Motivations
The context of a video is relatively static in a period of time. It depicts a global environment in which the action takes place. The motion of a video demonstrates dynamic changes which represents the local feature. A key challenge in self-supervised video representation learning is how to effectively capture motion information besides context bias.
Previous work always took raw RGB frames as input. There exist several problems we should solve:
- Which source of supervision is better?
- How to avoid the use of computationally expensive features such as optical flow, dense trajectories?
- How to avoid the model from learning low-level offsets?
Notice that video in compressed format such as H.264 and MPEG-4 roughly decouples the context and motion information in its I-frames and motion vectors.

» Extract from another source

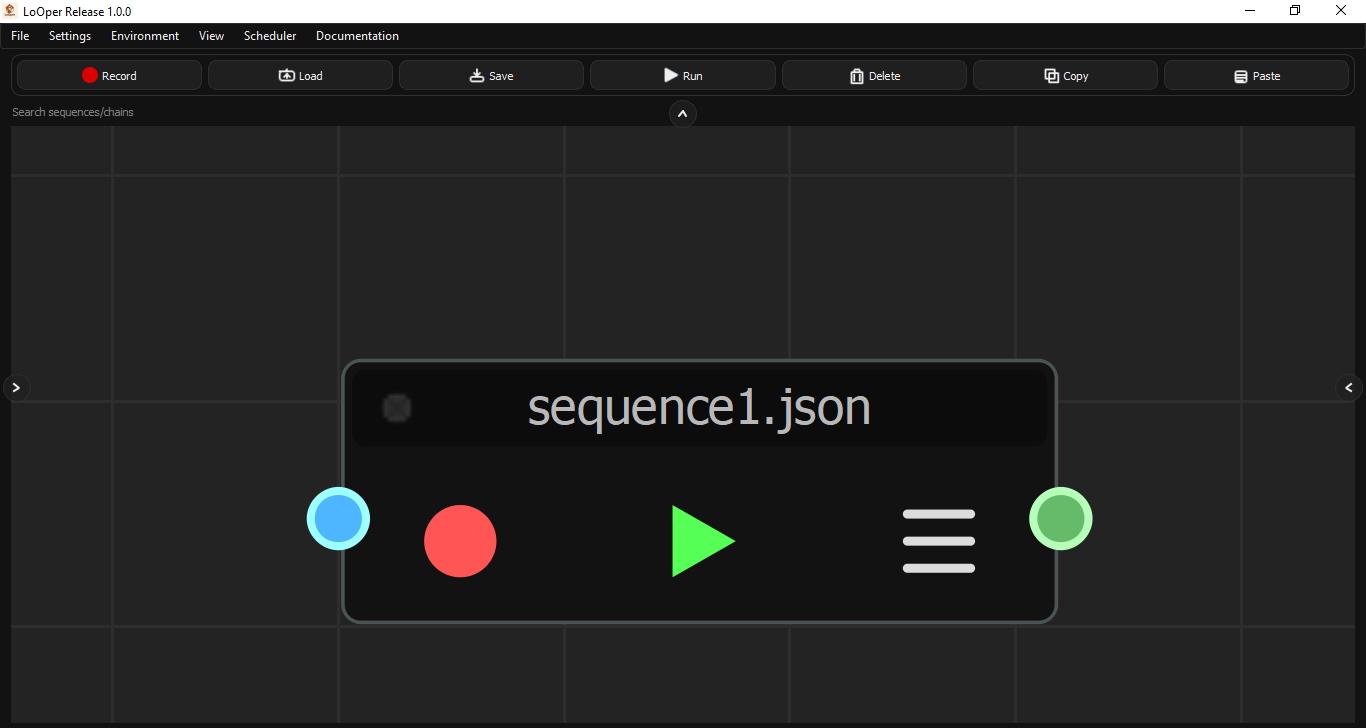Open the hamburger menu on sequence1.json node

[x=938, y=541]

A compressed video stores only a few key frames and it reconstructs other frames based on motion vectors (i.e. pixel offsets) and residual errors from the key frames. All these modalities can be effectively extracted at more than 500 fps on CPU.

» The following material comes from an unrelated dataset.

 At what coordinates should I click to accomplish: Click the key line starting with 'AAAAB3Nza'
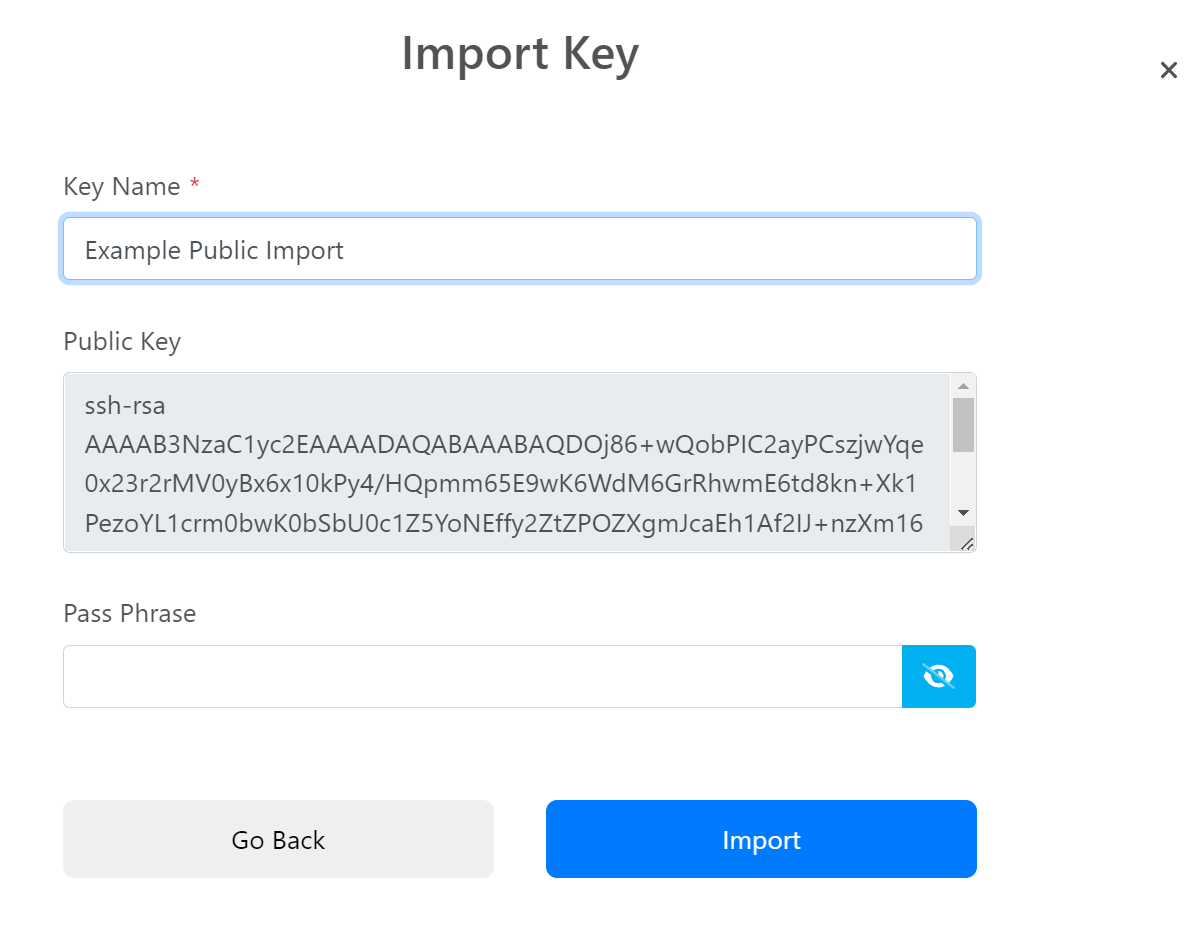coord(504,445)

Context matching and Motion prediction
Based on compressed stream of a video, this paper proposes two auxiliary tasks in video representation learning:
- Context matching: It requires the model to discriminate between video clip and key frame features, which can learn global and coarse-grained representation.
- Motion predition: It requires the model to predict pointwise motion dynamics in a near future based on visual information of the current clip, which can get local and fine-grained representation.
Both of them are optimized by contrastive learning. Context matching takes I-frames and clips from the same videos as positive pairs, while those from different videos as negative pairs. Instead of directly estimating the values of motion vectors, we first encode clips and motion vectors to predicted and real motion features at every spatial and temporal location. Only feature points corresponding to the same video and at the same spatial and temporal position are regarded as positive pairs.
Figure 1 shows the importance of predicting future motion, InfoNCE and Transformer. Figure 2 shows the effect of different modalities. UCF101 contains more videos about static environment but HMDB51 is more concerned about dynamic motion. Figure 3 shows the performance of every aspect of the model.
Although applying contrastive learning on videos is not a novel appraoch. This paper first takes elements of compressed video as supervision and achieves good results, while they still neglect the effect of residual errors (supplementary information of motion vectors). We should go back to the data itself.